Snapchat's Innovative Redesign Might Just Save the Failing Brand
In an effort to appeal to both consumers and advertisers, Snapchat (NYSE: SNAP) launched a redesign last week with the intent to separate the social from the media, the company said Wednesday. After months of tanking from its original IPO set in March, Snap has reconfigured the news-heavy discover pages to give way to a more Facebook-inspired scrolling feed. By dividing the friend discovery from the professional media discovery, Snap CEO Evan Spiegel feels confident that the company can bounce back to conquer its biggest competitor, Instagram.
“We are separating the social from the media,” Spiegel wrote in an Axios op-ed. “[We're] taking an important step forward towards strengthening our relationships with our friends and our relationships with the media.”

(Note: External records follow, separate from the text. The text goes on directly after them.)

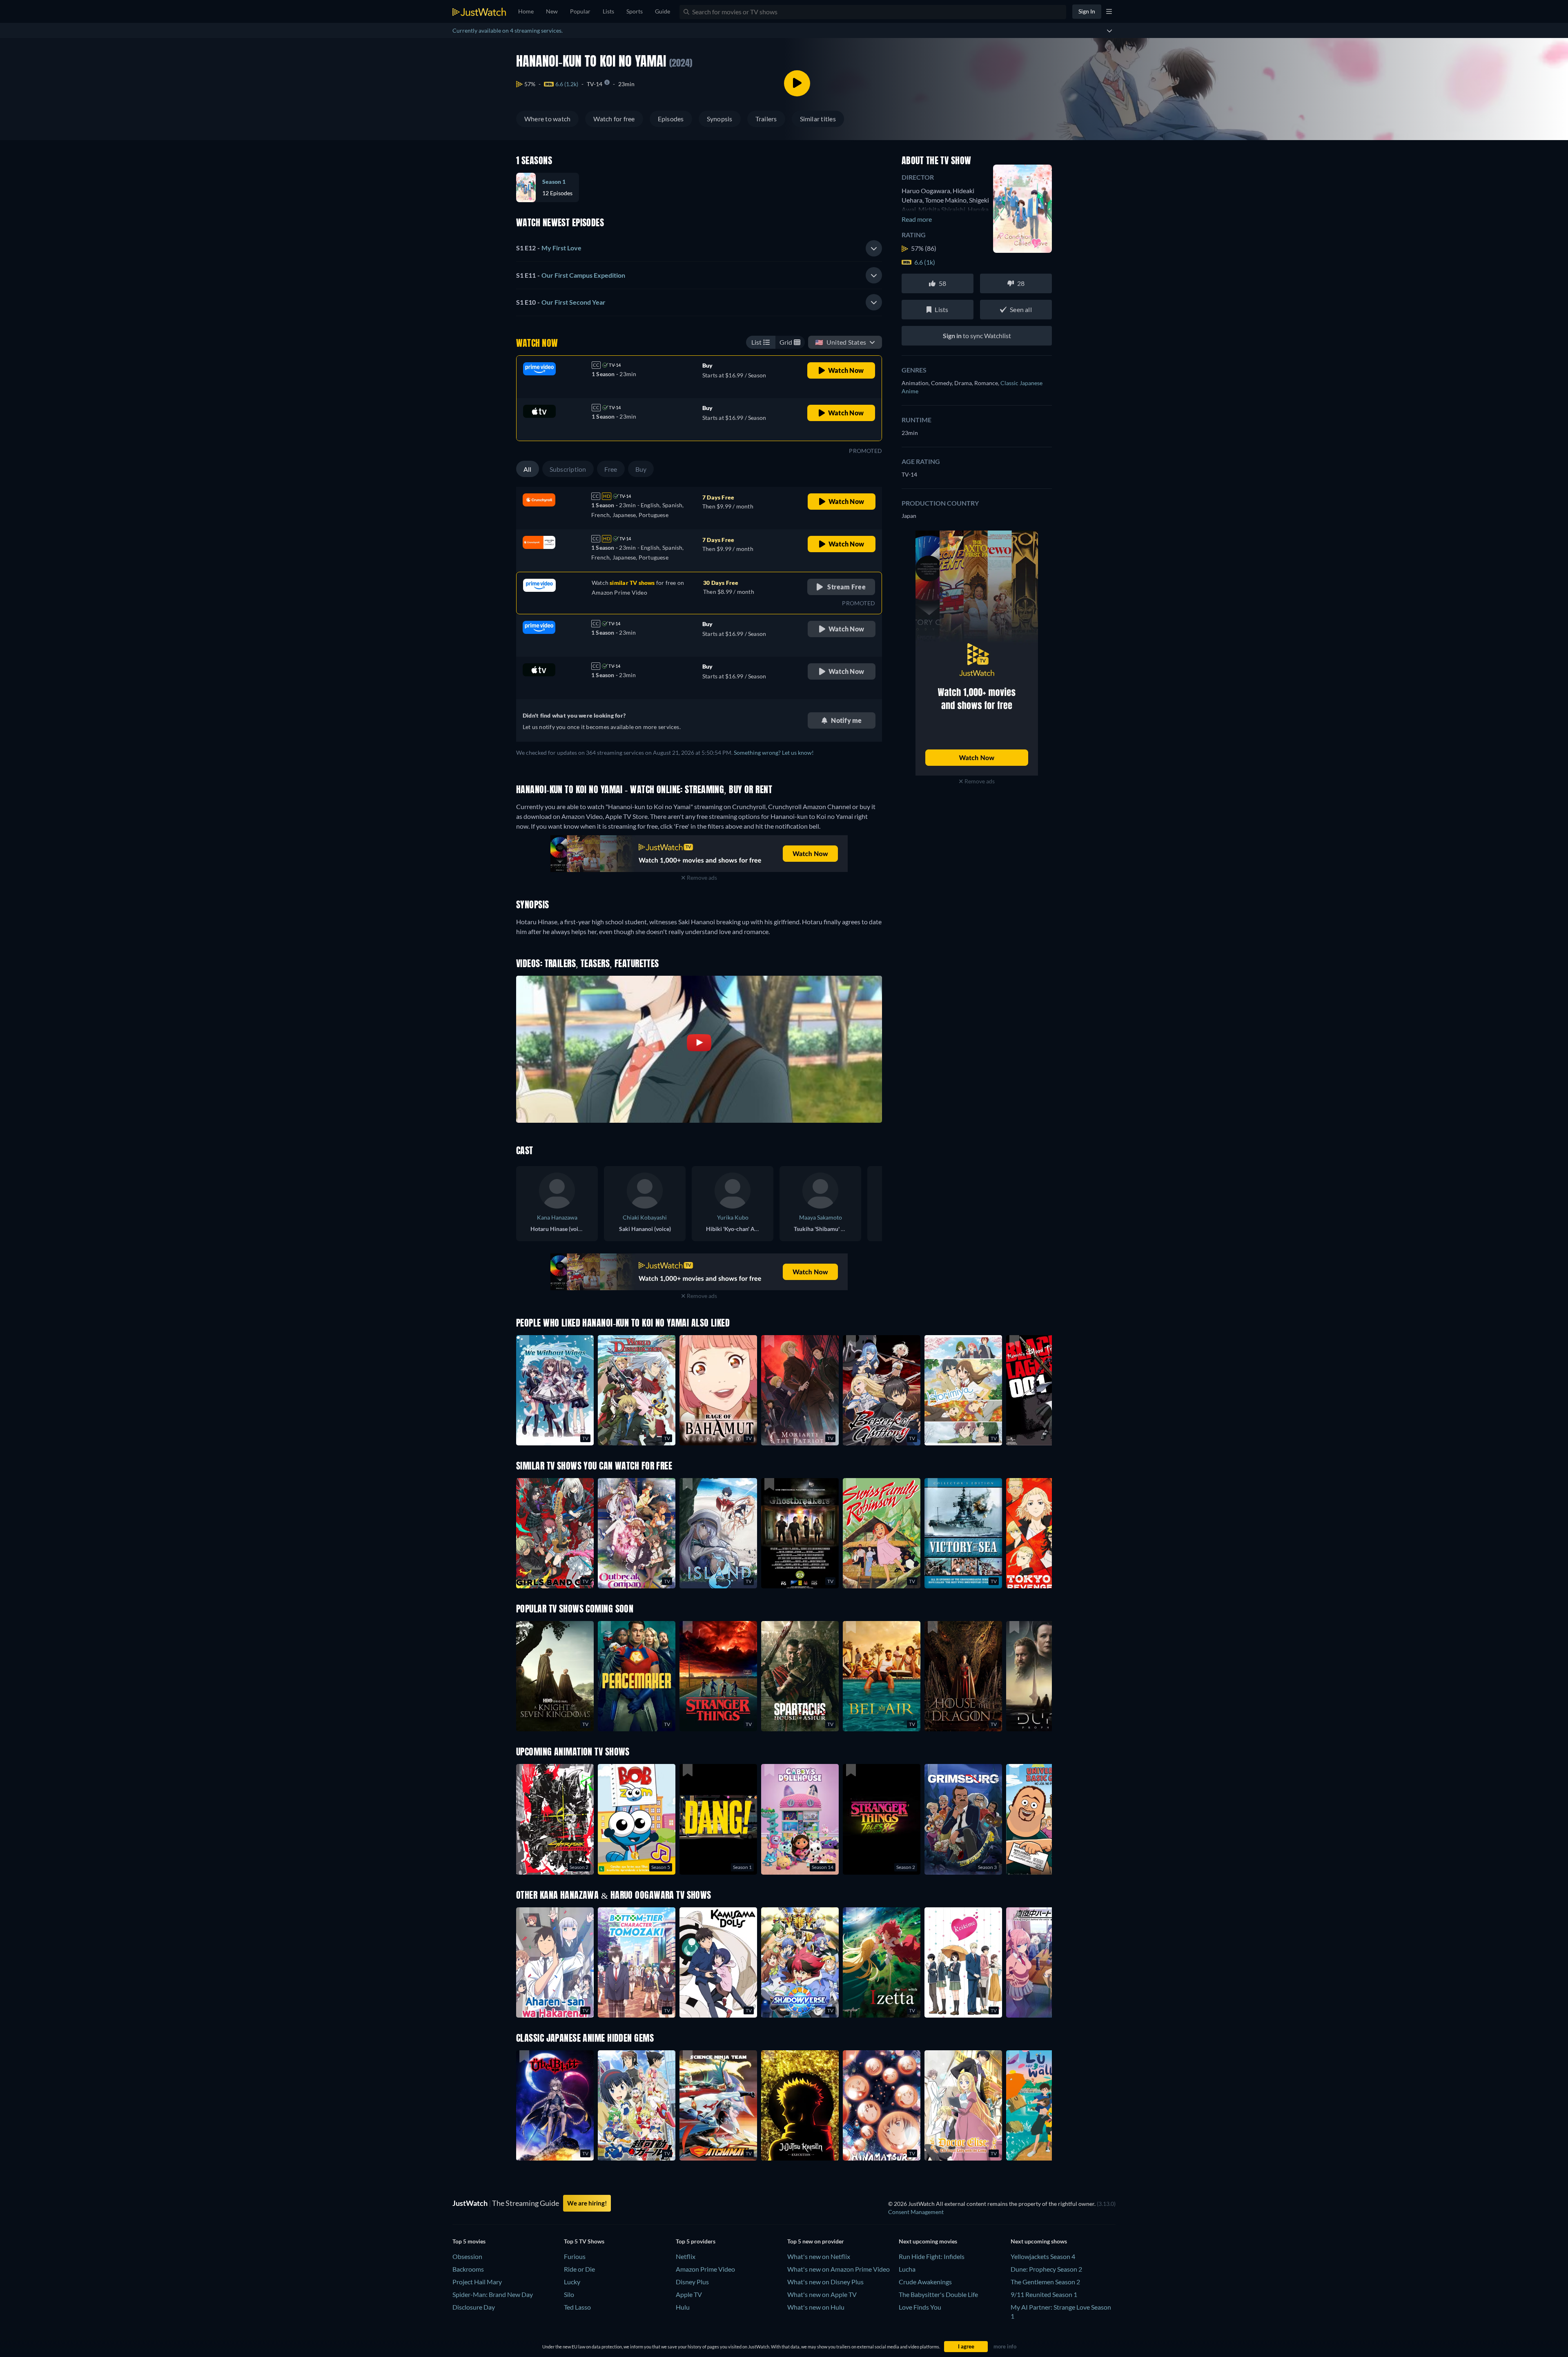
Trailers (766, 119)
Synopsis (720, 119)
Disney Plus (692, 2282)
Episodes (671, 119)
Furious (575, 2256)
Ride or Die (579, 2269)
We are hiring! (587, 2203)
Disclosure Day (473, 2307)
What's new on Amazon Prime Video (838, 2269)
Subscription (568, 469)
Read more (917, 219)
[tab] (699, 248)
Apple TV (689, 2294)
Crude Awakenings (925, 2282)
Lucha (907, 2269)
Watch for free (614, 119)
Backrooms (468, 2269)
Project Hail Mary (477, 2282)
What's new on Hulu (815, 2307)
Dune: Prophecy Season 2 (1046, 2269)
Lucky (572, 2282)
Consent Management (916, 2211)
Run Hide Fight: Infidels (931, 2256)
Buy (641, 469)
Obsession (467, 2256)
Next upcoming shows (1039, 2241)
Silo (569, 2294)
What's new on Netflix (818, 2256)
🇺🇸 (840, 342)
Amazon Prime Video (705, 2269)
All (527, 469)
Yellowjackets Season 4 (1043, 2256)
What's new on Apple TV (822, 2294)
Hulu (683, 2307)
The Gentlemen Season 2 (1045, 2282)
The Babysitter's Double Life (938, 2294)
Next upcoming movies (928, 2241)
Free (610, 469)
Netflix (685, 2256)
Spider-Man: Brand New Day (492, 2294)
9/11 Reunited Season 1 (1044, 2294)
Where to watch (547, 119)
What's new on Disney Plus (825, 2282)
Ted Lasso (577, 2307)
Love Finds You (920, 2307)
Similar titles (818, 119)
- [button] (548, 248)
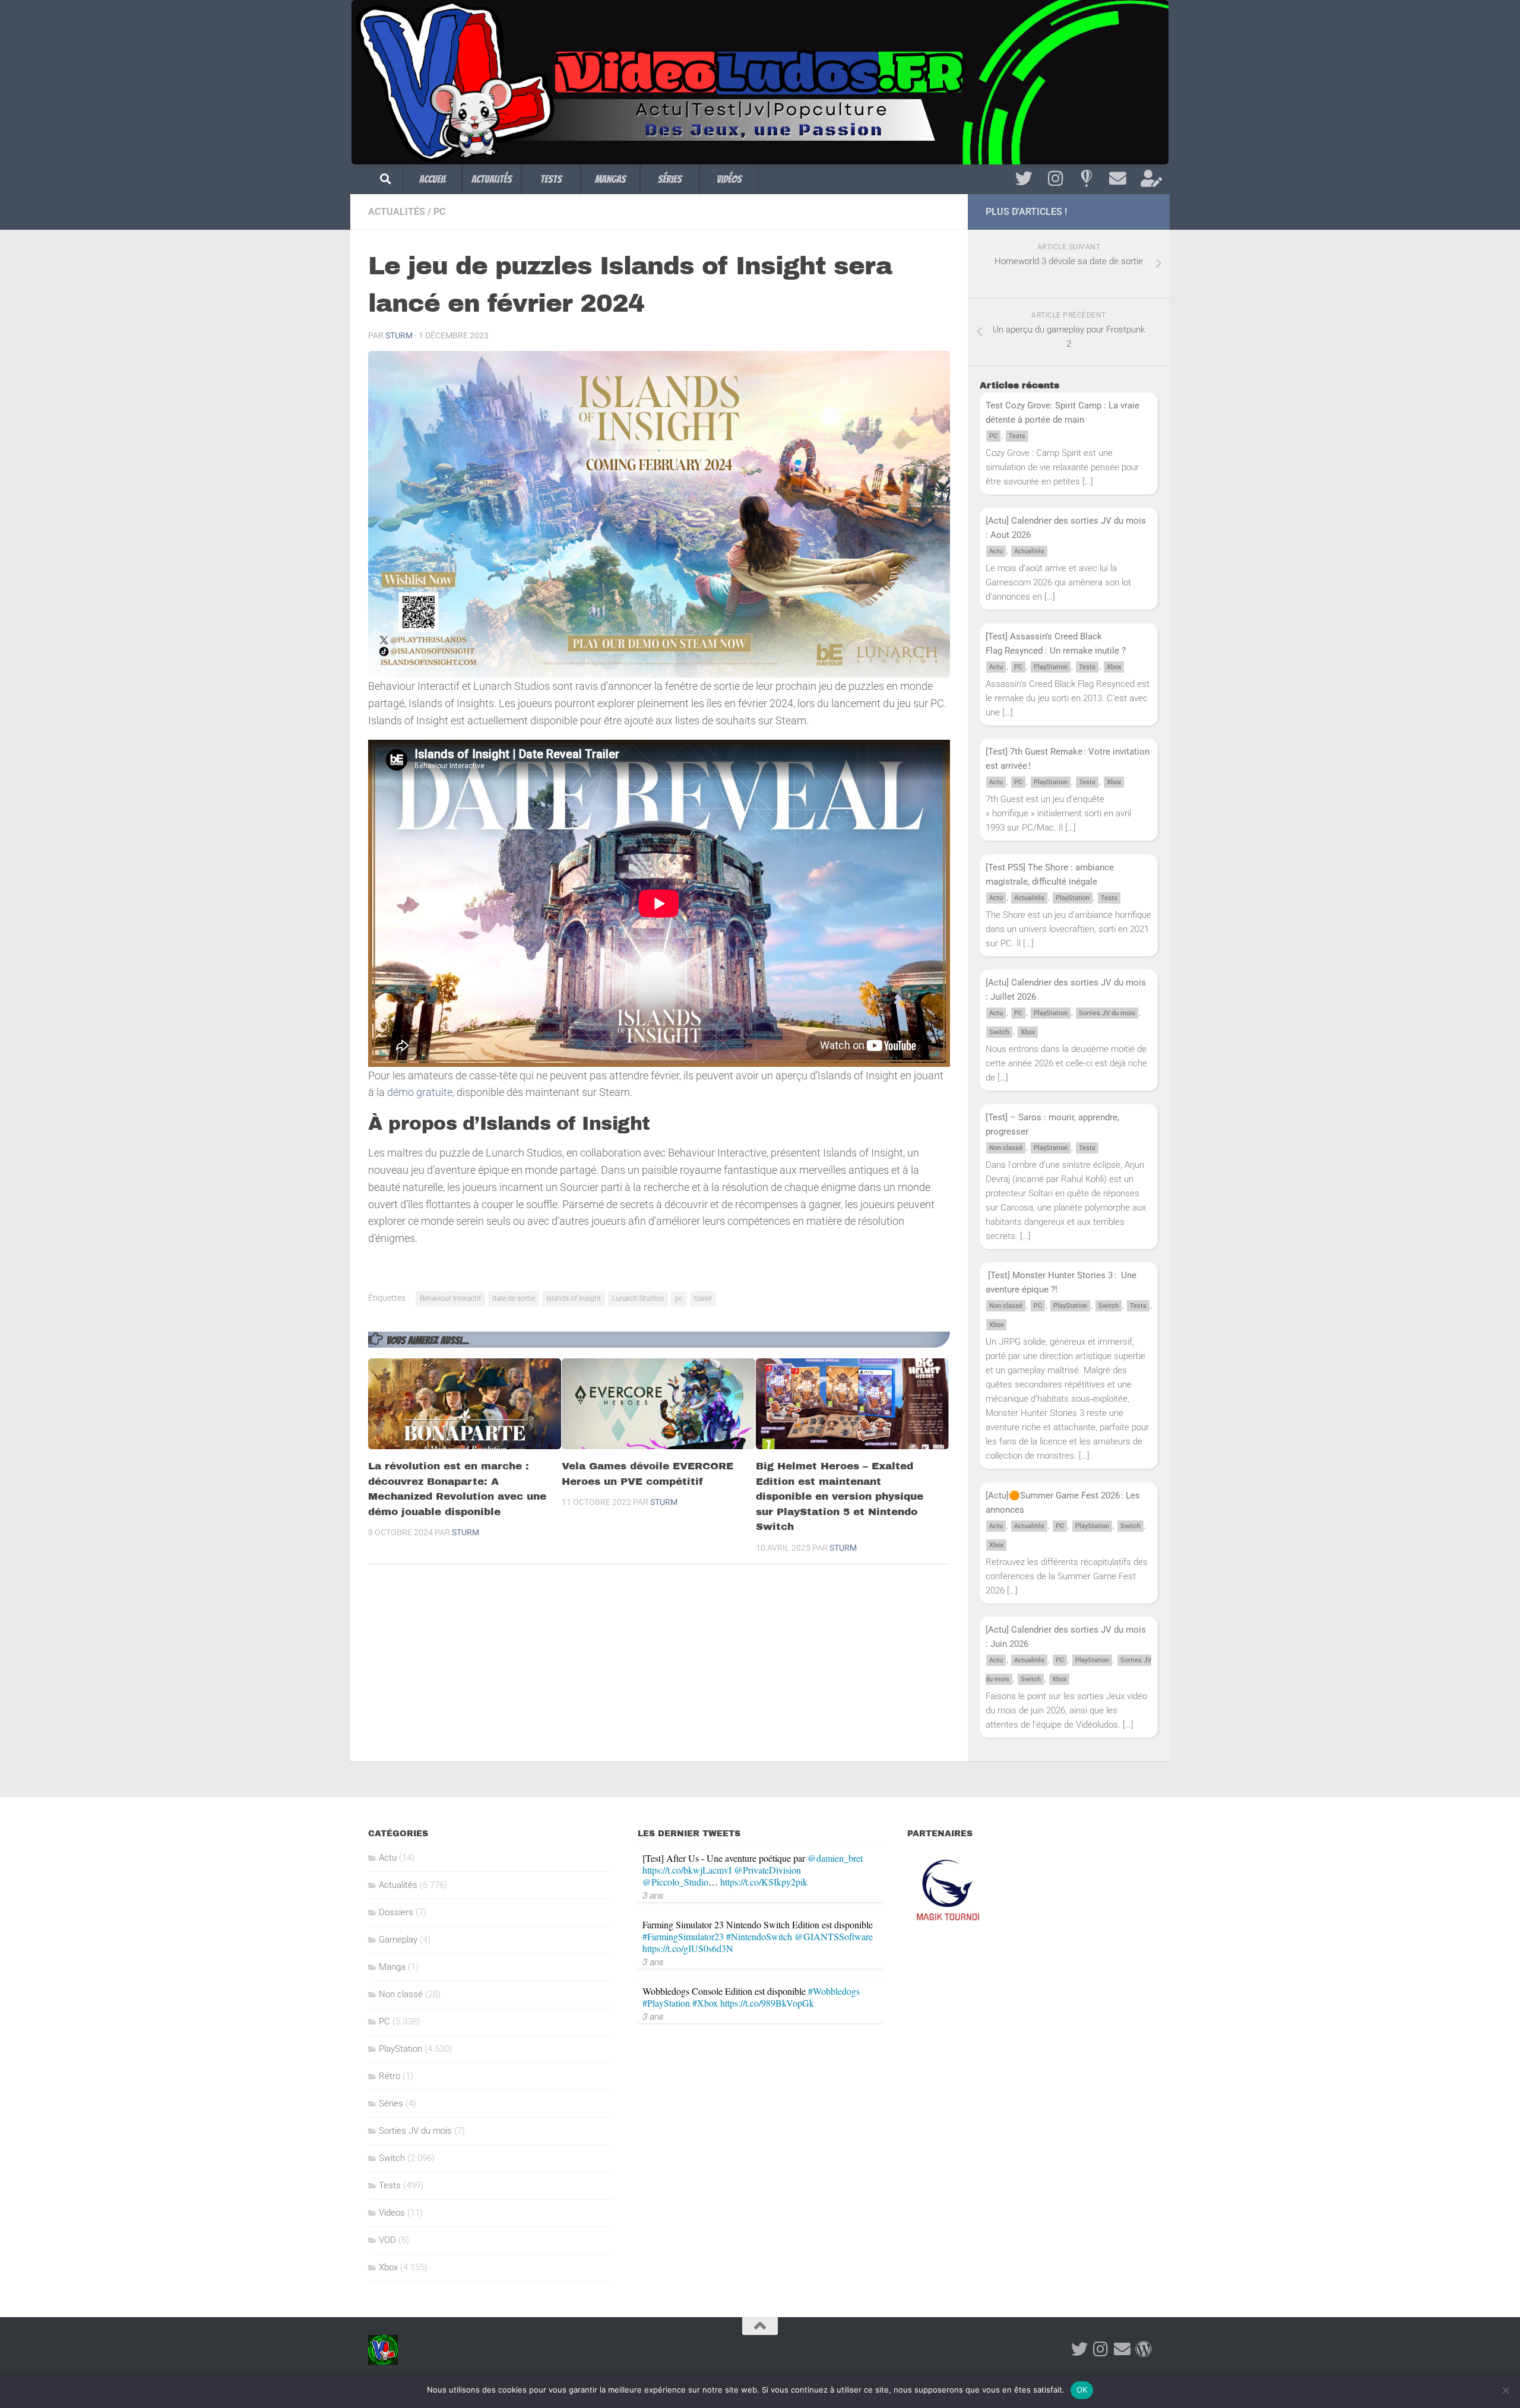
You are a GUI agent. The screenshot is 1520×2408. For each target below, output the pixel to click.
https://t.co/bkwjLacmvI (687, 1870)
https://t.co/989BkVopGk (767, 2003)
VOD (387, 2240)
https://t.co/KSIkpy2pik (764, 1881)
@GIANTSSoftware (833, 1936)
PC (439, 211)
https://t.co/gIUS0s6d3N (687, 1948)
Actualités (491, 179)
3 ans (653, 1895)
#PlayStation (666, 2003)
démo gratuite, (420, 1092)
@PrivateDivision (767, 1870)
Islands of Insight (573, 1298)
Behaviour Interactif (450, 1298)
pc (679, 1298)
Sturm (399, 335)
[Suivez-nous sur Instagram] (1055, 179)
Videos (392, 2212)
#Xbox (705, 2003)
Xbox (1114, 667)
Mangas (610, 179)
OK (1082, 2389)
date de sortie (513, 1298)
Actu (996, 551)
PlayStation (1051, 667)
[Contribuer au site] (1143, 2349)
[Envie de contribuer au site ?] (1149, 179)
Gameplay (398, 1939)
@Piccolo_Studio (675, 1881)
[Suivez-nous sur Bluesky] (1086, 179)
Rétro (389, 2076)
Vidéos (729, 179)
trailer (703, 1298)
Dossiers (396, 1912)
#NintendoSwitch (759, 1936)
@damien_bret (835, 1858)
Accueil (432, 179)
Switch (999, 1032)
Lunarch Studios (638, 1298)
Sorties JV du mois (1107, 1013)
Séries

To break it down, Snap's new algorithm focuses on delivering the best content for the individual – a tailored approach, if you will, to content discovery. This, of course, isn't exactly new, but with pressure to perform in the market, Snap's willingness to innovate its technology might just save the brand.
According to Molly Schweickert, Global Head of Digital at Cambridge Analytica, Snapchat “is leaning in to being a channel for personal expression and more individualized connection rather than mass connectivity.”
In this way, Snapchat is distinguishing itself from Twitter and Facebook. While Twitter and Facebook pride themselves on interconnectivity between global audiences, Snapchat is narrowing the field down to interconnectivity between a users inner-circle – this shift puts Snap's fate in a better direction.
“With the overabundance of information everywhere you look, so many updates across media ecosystems are focusing on how to curate the best content for you,” said Schweickert. “Algorithms are helpful for processing large amounts of info that a human physically can't.”
It's only natural that this would be employed within Snapchat, but potentially in a better way than other social platforms have done, Schweickert also noted. What Snap has done is put users' interests first as opposed to the interests of their friends. Broadly speaking, changes that are good for users are good for brands and advertisers, both of which see increases in platform traffic and usage.